→ Directives:
1. According to the mailing-list message, how long does it take to link the clang binary with DWARFLinker?
2. Transcribe the passage of the mailing-list message between "On Tue, Sep" and "for the comments.", inclusive.

→ Text:
[llvm-dev] [Proposal][Debuginfo] dsymutil-like tool for ELF.

David Blaikie via llvm-dev llvm-dev at lists.llvm.org
Tue Sep 1 10:25:06 PDT 2020


On Tue, Sep 1, 2020 at 10:18 AM James Y Knight <jyknight at google.com> wrote:

>
>
> On Mon, Aug 31, 2020 at 11:06 AM Alexey <avl.lapshin at gmail.com> wrote:
>
>> Hi James,
>>
>> Thank you for the comments.
>>
>> >I think we're not terribly far from that ideal, now, for ELF. Maybe only
>> these three things need to be done? --
>> >  1. Teach lld how to emit a separated debuginfo output file directly,
>> without requiring an objcopy step.
>> >  2. Integrate DWARFLinker into lld.
>> >  3. Create a new tool which takes the separated debuginfo and DWO/DWP
>> files and uses DWARFLinker library
>> > to create a new (dwarf-linked) separated-debug file, that doesn't
>> depend on DWO/DWP files.
>>
>> The three goals which you`ve described are our far goals.
>> Indeed, the best solution would be to create valid optimized debug info
>> without additional
>> stages and additional modifications of resulting binaries.
>>
>> There was an attempt to use DWARFLinker from the lld -
>> https://reviews.llvm.org/D74169
>> It did not receive enough support to be integrated yet. There are fair
>> reasons for that:
>>
>> 1. Execution time. The time required by DWARFLinker for processing clang
>> binary is 8x bigger
>> than the usual linking time. Linking clang binary with DWARFLinker takes
>> 72 sec,
>> linking with the only lld takes 9 sec.
>>
>> 2. "Removing obsolete debug info" could not be switched off. Thus, lld
>> could not use DWARFLinker for
>> other tasks(like generation of index tables - .gdb_index, .debug_names)
>> without significant performance
>> degradation.
>>
>> 3. DWARFLinker does not support split dwarf at the moment.
>>
>> All these reasons are not blockers. And I believe implementation from
>> D74169 might be integrated and
>> incrementally improved if there would be agreement on that.

→ Extracted information:

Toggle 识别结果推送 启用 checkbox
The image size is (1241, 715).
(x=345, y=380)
* * *
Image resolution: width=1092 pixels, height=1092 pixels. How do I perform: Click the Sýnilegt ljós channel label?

→ Answer list:
1. 72 seconds.

2.
On Tue, Sep 1, 2020 at 10:18 AM James Y Knight <jyknight at google.com> wrote:

>
>
> On Mon, Aug 31, 2020 at 11:06 AM Alexey <avl.lapshin at gmail.com> wrote:
>
>> Hi James,
>>
>> Thank you for the comments.